Supplied passage →
*-*-*

Re: (Struggle of) poetry/language/myth

Paul Murphy quotes Michael Eldred concerning 'strife' (as a trans-lation of
Heraclitus' polemos):

>>strife, not just among humankind but more chasmically in
>>wresting
>>the sense of beyng, the beyng of beings, etc. from self-concealment

He (Paul) then adds:

>The motif of 'wresting' is one fraught with danger, with its overtones of
>violent struggle (as I suspect it implies a sense of domination / mastery /
>Herrschaft).

clarifications:

It is indeed interesting the way in which circles and spirals develop in
this weave of discourses only to evaporate or repeat themselves like
not-quite-wallpaper-patterns, more like musical pieces (especially of the
minimalist kind). Michael's quote above came about through attempting to
think-again the meaning or sense of Heraclitus' polemos, it having been
daubed by Tom Blancato with overtones of (textual?) violence (with Tom
seeking the ways of non-violence). Michael responded with 'strife' and I
responded in turn with 'setting-apart' (of Being) in its setting-together.

*-*-*

Given instruction → Condense the paragraph of the passage on Heraclitus' polemos that begins "It is indeed interesting" into a brief list that keeps its main facts.

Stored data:
*-*-*

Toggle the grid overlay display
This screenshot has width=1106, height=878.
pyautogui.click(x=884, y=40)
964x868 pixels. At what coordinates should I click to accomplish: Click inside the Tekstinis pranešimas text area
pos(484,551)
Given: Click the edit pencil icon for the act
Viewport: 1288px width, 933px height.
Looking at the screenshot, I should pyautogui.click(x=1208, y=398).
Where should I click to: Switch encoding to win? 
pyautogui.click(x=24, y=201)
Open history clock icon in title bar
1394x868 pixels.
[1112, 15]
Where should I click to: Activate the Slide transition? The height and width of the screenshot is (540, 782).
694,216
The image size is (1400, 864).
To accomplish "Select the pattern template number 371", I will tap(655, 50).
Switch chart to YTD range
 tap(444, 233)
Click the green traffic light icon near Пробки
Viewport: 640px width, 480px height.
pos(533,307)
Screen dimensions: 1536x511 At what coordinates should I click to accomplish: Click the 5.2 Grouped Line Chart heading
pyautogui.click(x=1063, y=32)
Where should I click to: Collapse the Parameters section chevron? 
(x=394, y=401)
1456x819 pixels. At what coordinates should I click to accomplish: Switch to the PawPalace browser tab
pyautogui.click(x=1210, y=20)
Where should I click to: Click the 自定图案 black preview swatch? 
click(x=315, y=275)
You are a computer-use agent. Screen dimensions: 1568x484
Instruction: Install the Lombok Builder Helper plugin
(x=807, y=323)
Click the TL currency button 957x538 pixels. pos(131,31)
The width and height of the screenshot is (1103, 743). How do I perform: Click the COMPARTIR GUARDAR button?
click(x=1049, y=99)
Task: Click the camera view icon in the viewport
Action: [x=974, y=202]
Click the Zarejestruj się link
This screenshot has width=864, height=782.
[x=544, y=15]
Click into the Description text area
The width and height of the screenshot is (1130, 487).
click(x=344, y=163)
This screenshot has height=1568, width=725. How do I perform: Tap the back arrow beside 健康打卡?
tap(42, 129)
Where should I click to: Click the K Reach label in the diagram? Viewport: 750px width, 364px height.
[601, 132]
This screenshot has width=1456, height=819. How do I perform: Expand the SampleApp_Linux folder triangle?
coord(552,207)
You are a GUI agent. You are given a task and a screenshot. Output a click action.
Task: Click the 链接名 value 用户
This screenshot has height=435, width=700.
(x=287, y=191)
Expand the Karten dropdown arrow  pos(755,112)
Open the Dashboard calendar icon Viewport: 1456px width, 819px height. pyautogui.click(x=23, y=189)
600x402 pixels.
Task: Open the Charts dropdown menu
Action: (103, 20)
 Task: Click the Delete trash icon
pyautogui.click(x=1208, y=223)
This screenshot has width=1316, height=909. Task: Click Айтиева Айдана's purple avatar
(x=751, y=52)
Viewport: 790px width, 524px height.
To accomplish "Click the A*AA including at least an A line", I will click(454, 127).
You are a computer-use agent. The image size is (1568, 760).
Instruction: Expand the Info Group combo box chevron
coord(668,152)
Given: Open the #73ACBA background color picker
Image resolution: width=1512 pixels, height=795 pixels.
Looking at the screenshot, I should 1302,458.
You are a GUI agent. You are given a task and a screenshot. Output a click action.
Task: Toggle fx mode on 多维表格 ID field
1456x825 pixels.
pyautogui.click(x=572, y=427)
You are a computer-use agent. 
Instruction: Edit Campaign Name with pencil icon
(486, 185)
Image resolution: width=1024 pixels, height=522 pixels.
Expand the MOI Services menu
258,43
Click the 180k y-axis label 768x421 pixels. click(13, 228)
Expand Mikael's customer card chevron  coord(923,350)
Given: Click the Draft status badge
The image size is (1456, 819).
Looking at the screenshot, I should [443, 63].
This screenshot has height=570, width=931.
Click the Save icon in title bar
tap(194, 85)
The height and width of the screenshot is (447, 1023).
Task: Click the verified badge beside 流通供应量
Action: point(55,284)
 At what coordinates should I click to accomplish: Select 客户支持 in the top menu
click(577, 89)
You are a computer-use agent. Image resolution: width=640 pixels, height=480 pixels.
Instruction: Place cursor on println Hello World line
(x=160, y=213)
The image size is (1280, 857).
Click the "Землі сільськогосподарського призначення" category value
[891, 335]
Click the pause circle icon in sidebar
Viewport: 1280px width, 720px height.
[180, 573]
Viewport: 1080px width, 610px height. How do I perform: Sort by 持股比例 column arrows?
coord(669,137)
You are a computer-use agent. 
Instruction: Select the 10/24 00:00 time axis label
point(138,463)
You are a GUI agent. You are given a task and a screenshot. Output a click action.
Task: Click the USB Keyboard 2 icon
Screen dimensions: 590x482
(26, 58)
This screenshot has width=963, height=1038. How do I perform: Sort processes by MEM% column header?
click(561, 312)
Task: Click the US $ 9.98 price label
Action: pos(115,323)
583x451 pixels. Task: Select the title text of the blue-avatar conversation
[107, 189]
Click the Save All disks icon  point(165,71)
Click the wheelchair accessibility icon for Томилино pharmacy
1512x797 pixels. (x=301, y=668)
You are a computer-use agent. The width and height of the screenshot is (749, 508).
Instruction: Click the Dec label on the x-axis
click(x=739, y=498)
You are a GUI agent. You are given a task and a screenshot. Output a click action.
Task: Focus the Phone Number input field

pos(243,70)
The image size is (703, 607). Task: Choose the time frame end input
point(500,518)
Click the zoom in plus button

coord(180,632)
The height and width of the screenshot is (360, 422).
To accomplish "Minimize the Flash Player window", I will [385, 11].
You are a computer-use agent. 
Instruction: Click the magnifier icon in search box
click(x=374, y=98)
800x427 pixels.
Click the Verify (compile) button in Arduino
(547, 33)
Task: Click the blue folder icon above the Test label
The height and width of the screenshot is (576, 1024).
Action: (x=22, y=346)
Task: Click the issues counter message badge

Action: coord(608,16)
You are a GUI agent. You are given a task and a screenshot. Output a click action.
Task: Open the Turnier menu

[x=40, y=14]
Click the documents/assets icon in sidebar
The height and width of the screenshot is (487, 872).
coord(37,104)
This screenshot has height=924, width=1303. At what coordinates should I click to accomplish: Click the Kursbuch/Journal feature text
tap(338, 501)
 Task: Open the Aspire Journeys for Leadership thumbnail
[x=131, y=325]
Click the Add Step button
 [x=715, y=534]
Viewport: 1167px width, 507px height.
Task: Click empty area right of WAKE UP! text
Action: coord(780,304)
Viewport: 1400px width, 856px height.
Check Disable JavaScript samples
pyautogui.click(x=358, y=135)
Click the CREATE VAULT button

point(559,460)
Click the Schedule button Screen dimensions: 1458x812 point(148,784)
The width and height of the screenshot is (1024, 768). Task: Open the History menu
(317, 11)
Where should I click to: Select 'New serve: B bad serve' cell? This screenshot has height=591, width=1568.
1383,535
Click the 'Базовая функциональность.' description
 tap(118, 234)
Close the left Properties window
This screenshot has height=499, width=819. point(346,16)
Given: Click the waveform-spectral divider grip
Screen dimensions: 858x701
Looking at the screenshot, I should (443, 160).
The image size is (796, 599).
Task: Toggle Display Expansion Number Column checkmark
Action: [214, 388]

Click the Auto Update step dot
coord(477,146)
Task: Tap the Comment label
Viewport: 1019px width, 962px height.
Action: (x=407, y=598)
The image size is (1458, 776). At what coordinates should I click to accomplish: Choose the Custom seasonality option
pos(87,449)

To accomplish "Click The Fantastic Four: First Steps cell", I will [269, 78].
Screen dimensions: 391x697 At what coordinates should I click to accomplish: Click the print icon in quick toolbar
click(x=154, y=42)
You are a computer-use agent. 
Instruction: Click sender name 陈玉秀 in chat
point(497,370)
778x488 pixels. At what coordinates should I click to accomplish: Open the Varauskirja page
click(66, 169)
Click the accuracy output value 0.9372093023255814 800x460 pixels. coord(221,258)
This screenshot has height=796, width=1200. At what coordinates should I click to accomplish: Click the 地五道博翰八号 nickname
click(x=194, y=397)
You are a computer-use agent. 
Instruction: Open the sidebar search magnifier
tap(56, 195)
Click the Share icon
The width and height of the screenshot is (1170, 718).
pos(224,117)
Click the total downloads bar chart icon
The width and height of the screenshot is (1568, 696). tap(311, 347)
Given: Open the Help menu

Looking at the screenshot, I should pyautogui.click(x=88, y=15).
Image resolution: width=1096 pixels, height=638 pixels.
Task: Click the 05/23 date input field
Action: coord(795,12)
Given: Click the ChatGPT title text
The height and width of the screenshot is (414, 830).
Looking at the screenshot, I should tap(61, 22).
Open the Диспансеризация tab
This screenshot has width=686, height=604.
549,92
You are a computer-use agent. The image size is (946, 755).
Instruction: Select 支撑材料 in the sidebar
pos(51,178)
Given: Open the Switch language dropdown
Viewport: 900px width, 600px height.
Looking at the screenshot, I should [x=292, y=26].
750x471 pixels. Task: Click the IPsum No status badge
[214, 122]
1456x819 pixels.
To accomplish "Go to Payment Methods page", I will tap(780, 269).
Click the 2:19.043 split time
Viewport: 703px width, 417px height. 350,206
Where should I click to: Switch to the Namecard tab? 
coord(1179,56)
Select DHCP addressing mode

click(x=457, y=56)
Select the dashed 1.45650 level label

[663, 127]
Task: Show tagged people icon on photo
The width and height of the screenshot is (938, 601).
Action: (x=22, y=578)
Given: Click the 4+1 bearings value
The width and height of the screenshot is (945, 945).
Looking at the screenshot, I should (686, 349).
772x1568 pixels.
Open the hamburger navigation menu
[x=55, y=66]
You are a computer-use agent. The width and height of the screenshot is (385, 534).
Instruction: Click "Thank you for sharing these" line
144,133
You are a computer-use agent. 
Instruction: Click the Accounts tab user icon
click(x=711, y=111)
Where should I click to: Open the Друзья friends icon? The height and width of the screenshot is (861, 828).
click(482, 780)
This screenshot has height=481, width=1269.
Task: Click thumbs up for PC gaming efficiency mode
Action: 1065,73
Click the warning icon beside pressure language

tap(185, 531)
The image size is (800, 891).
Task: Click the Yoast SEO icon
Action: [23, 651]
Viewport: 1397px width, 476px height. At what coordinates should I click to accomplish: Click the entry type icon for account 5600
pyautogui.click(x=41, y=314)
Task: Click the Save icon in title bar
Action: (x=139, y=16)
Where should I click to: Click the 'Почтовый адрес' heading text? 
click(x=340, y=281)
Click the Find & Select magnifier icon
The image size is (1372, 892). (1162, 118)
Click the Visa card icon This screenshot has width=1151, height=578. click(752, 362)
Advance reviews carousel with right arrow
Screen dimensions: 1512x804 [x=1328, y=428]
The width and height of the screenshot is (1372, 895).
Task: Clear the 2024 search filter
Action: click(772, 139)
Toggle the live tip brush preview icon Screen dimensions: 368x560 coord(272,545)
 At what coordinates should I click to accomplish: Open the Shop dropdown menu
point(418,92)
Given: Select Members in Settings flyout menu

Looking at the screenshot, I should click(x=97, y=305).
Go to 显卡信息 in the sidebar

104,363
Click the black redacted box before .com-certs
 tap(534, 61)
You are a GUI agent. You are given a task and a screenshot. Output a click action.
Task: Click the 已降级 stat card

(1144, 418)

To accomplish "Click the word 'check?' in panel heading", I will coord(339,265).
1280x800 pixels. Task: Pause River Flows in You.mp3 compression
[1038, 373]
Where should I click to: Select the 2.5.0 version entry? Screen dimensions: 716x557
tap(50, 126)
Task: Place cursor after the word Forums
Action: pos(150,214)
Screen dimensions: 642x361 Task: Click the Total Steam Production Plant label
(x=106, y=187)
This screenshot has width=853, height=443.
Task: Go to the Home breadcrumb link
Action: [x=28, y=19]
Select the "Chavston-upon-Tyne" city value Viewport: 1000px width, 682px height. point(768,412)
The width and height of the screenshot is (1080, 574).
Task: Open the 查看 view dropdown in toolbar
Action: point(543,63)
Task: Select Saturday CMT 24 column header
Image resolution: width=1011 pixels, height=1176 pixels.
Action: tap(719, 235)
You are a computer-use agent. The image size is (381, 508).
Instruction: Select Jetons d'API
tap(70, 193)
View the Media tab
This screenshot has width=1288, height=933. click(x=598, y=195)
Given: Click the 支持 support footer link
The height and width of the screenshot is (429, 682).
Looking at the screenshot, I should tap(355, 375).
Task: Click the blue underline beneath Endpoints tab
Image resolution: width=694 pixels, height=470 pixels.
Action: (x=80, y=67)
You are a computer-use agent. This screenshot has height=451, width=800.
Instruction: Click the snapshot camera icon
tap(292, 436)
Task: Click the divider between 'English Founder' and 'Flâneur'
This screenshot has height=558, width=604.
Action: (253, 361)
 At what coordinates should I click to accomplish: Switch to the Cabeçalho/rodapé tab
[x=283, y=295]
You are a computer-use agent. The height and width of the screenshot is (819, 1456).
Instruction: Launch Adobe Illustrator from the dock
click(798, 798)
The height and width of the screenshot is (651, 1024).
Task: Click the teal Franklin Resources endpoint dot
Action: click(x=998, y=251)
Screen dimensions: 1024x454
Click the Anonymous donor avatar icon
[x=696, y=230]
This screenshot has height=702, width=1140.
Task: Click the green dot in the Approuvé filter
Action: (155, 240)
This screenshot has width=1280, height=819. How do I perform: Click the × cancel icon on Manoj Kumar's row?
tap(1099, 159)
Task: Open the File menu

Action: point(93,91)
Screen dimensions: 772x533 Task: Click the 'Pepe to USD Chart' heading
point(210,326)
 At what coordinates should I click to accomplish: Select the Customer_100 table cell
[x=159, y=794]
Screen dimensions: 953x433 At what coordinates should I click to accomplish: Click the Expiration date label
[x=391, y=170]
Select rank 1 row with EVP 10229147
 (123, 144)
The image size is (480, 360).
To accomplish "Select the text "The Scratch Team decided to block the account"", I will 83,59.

*-*-*

Response to this exercise →
- In this weave of discourses, circles and spirals develop and then evaporate or repeat. They resemble not-quite-wallpaper patterns, or more closely musical pieces, especially minimalist ones.
- Michael's quoted remark came from an attempt to rethink the meaning of Heraclitus' polemos.
- Tom Blancato, who seeks ways of non-violence, had given polemos overtones of (possibly textual) violence.
- Michael responded with "strife," and the writer responded in turn with the "setting-apart" of Being in its setting-together.